Small mercies — all we can hope for …

Happy one-eighth!

As of June 30, 2025, one-eighth of the term of our bombastic narcissist-in-chief is over!!! Yes, this means a mere seven-eighths of this not-so-magical carpet ride is still to come but thank heaven for small mercies.

Small mercies are all we can hope for from a Supreme Court that continues to be complicit in the disassembling of what used to be called the “United” States of America.

In a recent installment, the Supremes took up the issue of birthright citizenship –and then ducked it, by focusing instead on whether a single federal district court, or a combination of lower district courts, could put a nationwide stay on an executive order that most legal scholars – and the district courts where the question has been considered on its merits – have agreed is blatantly unconstitutional on its face.

══════════

* _Stated task a_
Write out the entire post on small mercies and the Supreme Court, word for word.
The listing that follows has no connection to the post on small mercies.

══════════

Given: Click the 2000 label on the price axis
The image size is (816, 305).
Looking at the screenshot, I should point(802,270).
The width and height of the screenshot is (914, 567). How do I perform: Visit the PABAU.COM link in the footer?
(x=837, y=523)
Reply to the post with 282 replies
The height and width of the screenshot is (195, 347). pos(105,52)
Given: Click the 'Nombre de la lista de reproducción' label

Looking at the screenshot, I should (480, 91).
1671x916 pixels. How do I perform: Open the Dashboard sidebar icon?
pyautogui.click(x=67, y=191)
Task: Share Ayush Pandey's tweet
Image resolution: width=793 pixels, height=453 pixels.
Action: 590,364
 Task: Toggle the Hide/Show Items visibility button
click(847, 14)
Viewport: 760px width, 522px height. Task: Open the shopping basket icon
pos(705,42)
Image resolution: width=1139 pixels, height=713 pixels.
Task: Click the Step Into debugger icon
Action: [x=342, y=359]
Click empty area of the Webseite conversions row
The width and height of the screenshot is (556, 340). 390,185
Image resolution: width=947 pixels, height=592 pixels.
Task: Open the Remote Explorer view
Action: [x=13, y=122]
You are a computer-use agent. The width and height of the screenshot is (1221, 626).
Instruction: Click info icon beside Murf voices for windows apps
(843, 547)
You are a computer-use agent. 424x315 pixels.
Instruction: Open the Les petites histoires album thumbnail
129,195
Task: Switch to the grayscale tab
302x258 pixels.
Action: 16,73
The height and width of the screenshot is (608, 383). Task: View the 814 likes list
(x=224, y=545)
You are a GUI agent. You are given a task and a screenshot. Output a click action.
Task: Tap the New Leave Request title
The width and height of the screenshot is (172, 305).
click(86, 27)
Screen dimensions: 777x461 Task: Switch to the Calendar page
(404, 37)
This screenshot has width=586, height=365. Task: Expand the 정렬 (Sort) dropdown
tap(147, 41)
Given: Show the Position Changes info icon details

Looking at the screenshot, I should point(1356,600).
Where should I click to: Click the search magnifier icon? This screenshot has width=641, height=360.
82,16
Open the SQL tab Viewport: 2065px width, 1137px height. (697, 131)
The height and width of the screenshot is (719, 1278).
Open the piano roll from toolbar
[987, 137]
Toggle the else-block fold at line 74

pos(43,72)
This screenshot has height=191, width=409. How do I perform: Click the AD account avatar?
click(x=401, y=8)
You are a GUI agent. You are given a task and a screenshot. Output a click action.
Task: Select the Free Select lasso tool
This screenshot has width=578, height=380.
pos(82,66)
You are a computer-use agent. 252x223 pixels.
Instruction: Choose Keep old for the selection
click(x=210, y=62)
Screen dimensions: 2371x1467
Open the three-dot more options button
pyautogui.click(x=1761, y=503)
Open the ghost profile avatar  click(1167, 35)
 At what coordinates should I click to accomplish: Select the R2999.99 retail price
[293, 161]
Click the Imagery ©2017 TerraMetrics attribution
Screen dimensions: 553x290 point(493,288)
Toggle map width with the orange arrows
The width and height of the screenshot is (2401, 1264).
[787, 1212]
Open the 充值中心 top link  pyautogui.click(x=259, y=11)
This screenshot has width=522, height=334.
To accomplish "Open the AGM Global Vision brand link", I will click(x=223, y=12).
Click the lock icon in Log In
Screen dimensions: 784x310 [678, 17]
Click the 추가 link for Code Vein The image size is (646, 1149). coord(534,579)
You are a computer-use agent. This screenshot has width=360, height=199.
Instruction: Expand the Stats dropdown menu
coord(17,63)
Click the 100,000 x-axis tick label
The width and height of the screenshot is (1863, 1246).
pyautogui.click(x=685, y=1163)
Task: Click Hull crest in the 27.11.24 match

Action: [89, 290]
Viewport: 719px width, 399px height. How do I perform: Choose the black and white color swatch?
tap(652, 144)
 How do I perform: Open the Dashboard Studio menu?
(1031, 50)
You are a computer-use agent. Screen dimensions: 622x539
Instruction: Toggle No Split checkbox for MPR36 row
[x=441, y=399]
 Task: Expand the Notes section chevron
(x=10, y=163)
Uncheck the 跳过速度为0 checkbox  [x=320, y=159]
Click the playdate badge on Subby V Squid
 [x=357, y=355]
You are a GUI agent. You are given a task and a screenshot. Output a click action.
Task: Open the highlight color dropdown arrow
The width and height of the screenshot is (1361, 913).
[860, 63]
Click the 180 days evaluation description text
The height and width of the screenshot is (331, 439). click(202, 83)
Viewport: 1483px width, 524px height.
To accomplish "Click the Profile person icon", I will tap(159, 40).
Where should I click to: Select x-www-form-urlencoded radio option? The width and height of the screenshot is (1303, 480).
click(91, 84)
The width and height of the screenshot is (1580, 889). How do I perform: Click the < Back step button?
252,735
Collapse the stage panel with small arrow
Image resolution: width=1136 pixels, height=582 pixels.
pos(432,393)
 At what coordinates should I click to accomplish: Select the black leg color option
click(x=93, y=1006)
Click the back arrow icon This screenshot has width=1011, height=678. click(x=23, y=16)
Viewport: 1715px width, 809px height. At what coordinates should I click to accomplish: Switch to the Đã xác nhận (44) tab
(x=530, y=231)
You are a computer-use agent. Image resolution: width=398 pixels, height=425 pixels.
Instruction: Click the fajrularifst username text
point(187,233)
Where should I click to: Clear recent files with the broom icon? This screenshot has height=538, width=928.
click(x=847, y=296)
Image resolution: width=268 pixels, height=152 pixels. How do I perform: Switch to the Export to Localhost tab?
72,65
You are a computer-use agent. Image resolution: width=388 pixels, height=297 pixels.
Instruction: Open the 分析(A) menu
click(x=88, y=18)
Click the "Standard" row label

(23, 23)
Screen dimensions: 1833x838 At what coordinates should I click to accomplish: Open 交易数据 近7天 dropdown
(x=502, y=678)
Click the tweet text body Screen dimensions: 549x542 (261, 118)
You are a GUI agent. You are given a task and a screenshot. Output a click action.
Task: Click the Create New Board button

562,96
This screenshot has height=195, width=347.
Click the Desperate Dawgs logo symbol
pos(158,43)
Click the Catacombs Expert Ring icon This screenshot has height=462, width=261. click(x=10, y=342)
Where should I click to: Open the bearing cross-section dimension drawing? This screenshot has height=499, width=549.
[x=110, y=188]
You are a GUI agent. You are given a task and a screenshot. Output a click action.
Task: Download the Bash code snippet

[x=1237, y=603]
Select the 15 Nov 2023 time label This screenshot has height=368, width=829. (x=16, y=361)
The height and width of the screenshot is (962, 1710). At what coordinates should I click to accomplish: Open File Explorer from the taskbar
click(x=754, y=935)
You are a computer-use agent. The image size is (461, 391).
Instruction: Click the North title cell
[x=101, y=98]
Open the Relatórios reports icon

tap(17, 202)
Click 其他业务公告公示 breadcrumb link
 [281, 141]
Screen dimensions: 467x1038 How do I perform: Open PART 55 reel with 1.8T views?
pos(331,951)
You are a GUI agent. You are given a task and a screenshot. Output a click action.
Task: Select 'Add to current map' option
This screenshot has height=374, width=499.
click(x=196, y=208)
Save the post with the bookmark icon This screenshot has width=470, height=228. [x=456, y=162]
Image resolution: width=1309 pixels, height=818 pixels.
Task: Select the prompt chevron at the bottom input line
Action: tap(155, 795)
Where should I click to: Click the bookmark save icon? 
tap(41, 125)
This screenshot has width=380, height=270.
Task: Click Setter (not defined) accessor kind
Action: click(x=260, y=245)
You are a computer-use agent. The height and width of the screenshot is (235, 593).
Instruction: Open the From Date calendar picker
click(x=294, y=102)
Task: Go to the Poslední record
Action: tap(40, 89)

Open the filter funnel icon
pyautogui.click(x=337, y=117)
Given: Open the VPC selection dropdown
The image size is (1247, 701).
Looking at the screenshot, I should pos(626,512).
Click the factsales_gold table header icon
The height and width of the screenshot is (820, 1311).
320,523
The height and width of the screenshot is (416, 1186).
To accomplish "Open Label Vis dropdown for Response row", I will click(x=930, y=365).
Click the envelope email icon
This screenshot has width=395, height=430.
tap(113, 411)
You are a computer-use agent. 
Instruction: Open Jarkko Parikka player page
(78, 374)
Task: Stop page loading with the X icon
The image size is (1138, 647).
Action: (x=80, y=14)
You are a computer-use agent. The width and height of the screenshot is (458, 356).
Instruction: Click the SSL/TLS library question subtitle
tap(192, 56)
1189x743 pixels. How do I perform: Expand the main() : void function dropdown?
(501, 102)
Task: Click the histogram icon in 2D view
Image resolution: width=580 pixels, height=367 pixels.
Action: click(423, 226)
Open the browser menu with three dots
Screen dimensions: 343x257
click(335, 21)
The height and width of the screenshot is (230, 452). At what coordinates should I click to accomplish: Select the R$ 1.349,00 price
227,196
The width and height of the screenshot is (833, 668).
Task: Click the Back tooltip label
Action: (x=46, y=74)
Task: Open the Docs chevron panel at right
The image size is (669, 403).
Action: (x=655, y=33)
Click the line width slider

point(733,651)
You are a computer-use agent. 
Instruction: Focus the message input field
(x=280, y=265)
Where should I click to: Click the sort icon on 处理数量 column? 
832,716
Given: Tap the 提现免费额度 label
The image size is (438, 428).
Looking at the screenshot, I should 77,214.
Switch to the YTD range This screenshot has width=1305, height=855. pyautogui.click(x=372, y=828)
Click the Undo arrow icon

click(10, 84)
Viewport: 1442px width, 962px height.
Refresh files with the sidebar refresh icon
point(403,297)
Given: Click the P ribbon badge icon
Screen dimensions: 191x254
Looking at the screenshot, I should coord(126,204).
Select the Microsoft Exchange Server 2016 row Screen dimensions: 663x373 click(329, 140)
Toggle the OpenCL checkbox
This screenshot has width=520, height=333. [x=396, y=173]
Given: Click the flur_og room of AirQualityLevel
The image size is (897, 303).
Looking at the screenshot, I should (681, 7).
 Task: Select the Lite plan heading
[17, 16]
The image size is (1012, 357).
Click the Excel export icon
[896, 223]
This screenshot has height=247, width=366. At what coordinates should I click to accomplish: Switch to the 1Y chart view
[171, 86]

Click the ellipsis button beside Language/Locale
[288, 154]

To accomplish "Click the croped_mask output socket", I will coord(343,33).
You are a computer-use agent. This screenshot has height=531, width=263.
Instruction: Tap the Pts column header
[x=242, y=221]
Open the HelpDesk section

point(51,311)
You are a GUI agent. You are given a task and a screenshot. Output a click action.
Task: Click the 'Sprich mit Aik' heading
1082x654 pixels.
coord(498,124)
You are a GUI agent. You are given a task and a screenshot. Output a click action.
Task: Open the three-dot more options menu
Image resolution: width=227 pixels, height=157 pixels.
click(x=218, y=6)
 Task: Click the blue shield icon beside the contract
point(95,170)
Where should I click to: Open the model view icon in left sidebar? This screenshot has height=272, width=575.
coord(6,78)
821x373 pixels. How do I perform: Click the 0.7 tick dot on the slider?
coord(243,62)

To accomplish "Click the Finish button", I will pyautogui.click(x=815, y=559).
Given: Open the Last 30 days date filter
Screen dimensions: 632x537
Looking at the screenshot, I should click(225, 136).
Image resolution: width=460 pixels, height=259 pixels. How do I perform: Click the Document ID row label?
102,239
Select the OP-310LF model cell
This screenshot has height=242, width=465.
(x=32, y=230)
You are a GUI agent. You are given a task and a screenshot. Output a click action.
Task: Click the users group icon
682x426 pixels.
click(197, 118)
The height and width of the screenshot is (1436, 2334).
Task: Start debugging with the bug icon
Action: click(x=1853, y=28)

══════════

* _Stated task b_
Pull from the listing every line from its first line through the line holding "click(847, 14)", both included, and reproduce them unchanged.

* _Answer a_
Small mercies — all we can hope for …

Happy one-eighth!

As of June 30, 2025, one-eighth of the term of our bombastic narcissist-in-chief is over!!! Yes, this means a mere seven-eighths of this not-so-magical carpet ride is still to come but thank heaven for small mercies.

Small mercies are all we can hope for from a Supreme Court that continues to be complicit in the disassembling of what used to be called the “United” States of America.

In a recent installment, the Supremes took up the issue of birthright citizenship –and then ducked it, by focusing instead on whether a single federal district court, or a combination of lower district courts, could put a nationwide stay on an executive order that most legal scholars – and the district courts where the question has been considered on its merits – have agreed is blatantly unconstitutional on its face.

* _Answer b_
Given: Click the 2000 label on the price axis
The image size is (816, 305).
Looking at the screenshot, I should point(802,270).
The width and height of the screenshot is (914, 567). How do I perform: Visit the PABAU.COM link in the footer?
(x=837, y=523)
Reply to the post with 282 replies
The height and width of the screenshot is (195, 347). pos(105,52)
Given: Click the 'Nombre de la lista de reproducción' label

Looking at the screenshot, I should (480, 91).
1671x916 pixels. How do I perform: Open the Dashboard sidebar icon?
pyautogui.click(x=67, y=191)
Task: Share Ayush Pandey's tweet
Image resolution: width=793 pixels, height=453 pixels.
Action: 590,364
 Task: Toggle the Hide/Show Items visibility button
click(847, 14)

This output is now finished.